___ Passage for review ___

D.H. Lawrence and Darwinian Comedy

 

I would suggest overwhelmingly the former. As discussed, Lawrence was born into a period of the resurgence of tragedy as a genre and its emergence as a world-view. With his own degenerative illness, he constant money problems, and his horror at the War, he had perhaps many inducements towards such a world-view, yet his career can be interpreted as a passionate struggle towards the attainment and articulation of a comedic world-view. With regard to evolution, The Study of Thomas Hardy gives a positive sense of ever greater differentiation:

 

‘Life starts crude and unspecified, a great Mass. And it proceeds to evolve out of that mass ever more distinct and definite particular forms, an ever-multiplying number of separate species and orders […] So on and on till we get to naked jelly […] to me: and on and on, till, in the future, wonderful, distinct individuals, like angels, move about, each one being himself […]’ (STH 43)

 

As Ebbatson argues, the emphasis on “the transformation of the homogenous into the heterogeneous […] an advance presupposed in the Spencerean definition of evolution as change from incoherence into coherence” was also that of Herbert Spencer’s 1862 First Principles, which had strongly influenced Lawrence.[28] This optimism has echoes in Lamarck and also in Russel Wallace, who also thought that human progress “affords us the surest proof that there are other and higher existences than ourselves, from whom these qualities may have been derived, and towards whom we may ever be tending.”[29] It is echoed too by the ending of The Origin of Species: “from so simple a beginning endless forms most beautiful and most wonderful have been, and are being, evolved”.[30]

 

There is considerable affinity between this optimism and that of Rupert Birkin, when he contemplates in the presence of his best friend’s (Gerald Crich’s) corpse that:

 

‘If humanity ran into a cul de sac and expended itself, the timeless creative mystery would bring forth some other being, finer, more wonderful, some new, more lovely race, to carry on the embodiment of creation. […] Races came and went, species passed away, but ever new species arose, more lovely, or equally lovely, always surpassing wonder.’ (WL 479)

___ Data extract ___

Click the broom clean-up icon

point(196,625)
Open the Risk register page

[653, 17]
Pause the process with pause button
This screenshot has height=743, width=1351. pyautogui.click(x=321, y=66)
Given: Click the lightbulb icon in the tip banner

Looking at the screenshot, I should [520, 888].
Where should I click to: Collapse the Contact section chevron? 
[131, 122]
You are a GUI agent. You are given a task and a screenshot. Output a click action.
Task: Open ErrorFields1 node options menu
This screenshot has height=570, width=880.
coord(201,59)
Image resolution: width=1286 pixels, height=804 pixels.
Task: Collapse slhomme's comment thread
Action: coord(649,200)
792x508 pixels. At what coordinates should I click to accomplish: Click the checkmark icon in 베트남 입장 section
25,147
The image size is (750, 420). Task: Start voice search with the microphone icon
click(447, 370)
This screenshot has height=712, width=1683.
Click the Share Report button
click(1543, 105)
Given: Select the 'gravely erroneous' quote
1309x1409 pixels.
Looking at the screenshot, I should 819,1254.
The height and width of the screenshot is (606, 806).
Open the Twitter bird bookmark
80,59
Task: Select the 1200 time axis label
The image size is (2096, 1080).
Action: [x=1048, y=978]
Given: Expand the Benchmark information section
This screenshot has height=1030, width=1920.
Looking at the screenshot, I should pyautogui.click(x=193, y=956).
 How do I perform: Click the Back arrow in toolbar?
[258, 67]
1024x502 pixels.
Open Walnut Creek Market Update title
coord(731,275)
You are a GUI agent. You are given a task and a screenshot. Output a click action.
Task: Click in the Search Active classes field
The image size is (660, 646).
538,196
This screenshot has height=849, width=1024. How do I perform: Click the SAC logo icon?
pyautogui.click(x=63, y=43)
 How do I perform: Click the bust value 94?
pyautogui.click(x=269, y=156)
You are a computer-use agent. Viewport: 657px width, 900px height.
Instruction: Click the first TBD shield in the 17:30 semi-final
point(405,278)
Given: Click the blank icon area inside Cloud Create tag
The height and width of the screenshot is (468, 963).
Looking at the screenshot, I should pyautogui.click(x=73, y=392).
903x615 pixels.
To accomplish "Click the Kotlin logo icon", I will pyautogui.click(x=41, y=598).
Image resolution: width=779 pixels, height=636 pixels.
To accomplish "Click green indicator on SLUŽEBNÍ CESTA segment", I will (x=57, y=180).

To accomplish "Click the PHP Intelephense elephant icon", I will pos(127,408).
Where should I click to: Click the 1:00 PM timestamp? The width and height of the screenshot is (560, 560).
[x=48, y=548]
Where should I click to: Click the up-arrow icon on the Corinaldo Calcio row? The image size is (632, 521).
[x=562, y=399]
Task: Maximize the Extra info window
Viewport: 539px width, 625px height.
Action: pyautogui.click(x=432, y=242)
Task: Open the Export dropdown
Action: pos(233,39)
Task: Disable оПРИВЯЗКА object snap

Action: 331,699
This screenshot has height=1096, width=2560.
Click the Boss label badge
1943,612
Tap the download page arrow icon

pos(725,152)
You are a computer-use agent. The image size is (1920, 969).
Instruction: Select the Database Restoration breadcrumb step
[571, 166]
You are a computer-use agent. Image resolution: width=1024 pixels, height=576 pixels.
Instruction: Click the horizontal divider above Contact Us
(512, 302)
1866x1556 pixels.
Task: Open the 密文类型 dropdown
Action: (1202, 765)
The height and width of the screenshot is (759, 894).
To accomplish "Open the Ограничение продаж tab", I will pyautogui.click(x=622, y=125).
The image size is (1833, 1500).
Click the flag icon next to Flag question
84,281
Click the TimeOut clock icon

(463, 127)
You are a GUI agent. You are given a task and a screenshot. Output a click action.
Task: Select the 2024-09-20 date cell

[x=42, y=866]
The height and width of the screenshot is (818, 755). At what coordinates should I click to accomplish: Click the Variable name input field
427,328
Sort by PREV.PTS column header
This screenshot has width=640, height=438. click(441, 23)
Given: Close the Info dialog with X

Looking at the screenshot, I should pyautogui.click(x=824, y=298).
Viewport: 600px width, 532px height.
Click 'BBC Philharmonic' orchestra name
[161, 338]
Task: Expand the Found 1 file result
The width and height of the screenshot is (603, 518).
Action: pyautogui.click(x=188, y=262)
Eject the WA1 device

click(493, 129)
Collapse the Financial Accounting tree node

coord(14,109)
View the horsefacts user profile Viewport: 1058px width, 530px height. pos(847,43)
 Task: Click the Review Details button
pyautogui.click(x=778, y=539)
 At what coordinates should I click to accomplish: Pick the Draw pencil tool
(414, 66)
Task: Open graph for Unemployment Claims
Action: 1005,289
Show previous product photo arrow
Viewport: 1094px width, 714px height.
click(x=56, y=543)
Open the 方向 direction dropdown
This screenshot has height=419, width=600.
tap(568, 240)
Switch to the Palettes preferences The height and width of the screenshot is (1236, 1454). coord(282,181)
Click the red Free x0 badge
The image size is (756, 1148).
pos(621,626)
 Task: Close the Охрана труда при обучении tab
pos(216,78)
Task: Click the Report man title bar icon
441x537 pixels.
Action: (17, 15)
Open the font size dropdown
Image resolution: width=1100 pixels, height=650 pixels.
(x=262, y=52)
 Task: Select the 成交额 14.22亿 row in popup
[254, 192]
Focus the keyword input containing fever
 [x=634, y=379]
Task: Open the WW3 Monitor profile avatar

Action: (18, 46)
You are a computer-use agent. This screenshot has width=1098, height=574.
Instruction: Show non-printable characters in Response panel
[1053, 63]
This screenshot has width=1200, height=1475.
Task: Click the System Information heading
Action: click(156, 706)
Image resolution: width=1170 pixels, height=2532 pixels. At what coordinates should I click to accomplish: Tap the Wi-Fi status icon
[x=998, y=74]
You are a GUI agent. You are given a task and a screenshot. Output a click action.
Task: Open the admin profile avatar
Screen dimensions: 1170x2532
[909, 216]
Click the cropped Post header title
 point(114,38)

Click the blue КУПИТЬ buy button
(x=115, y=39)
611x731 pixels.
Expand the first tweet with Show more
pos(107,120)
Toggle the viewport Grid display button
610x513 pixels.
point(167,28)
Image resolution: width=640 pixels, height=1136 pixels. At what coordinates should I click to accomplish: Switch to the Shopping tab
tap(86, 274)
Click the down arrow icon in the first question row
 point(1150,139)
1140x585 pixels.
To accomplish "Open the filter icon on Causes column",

___

» Prompt A
In the essay on D.H. Lawrence above, in what year was Herbert Spencer's First Principles published?
» Prompt B
Copy the stretch of the Lawrence essay from "There is considerable" through "wonder.’ (WL 479)", word for word.

» Answer A
1862

» Answer B
There is considerable affinity between this optimism and that of Rupert Birkin, when he contemplates in the presence of his best friend’s (Gerald Crich’s) corpse that:

 

‘If humanity ran into a cul de sac and expended itself, the timeless creative mystery would bring forth some other being, finer, more wonderful, some new, more lovely race, to carry on the embodiment of creation. […] Races came and went, species passed away, but ever new species arose, more lovely, or equally lovely, always surpassing wonder.’ (WL 479)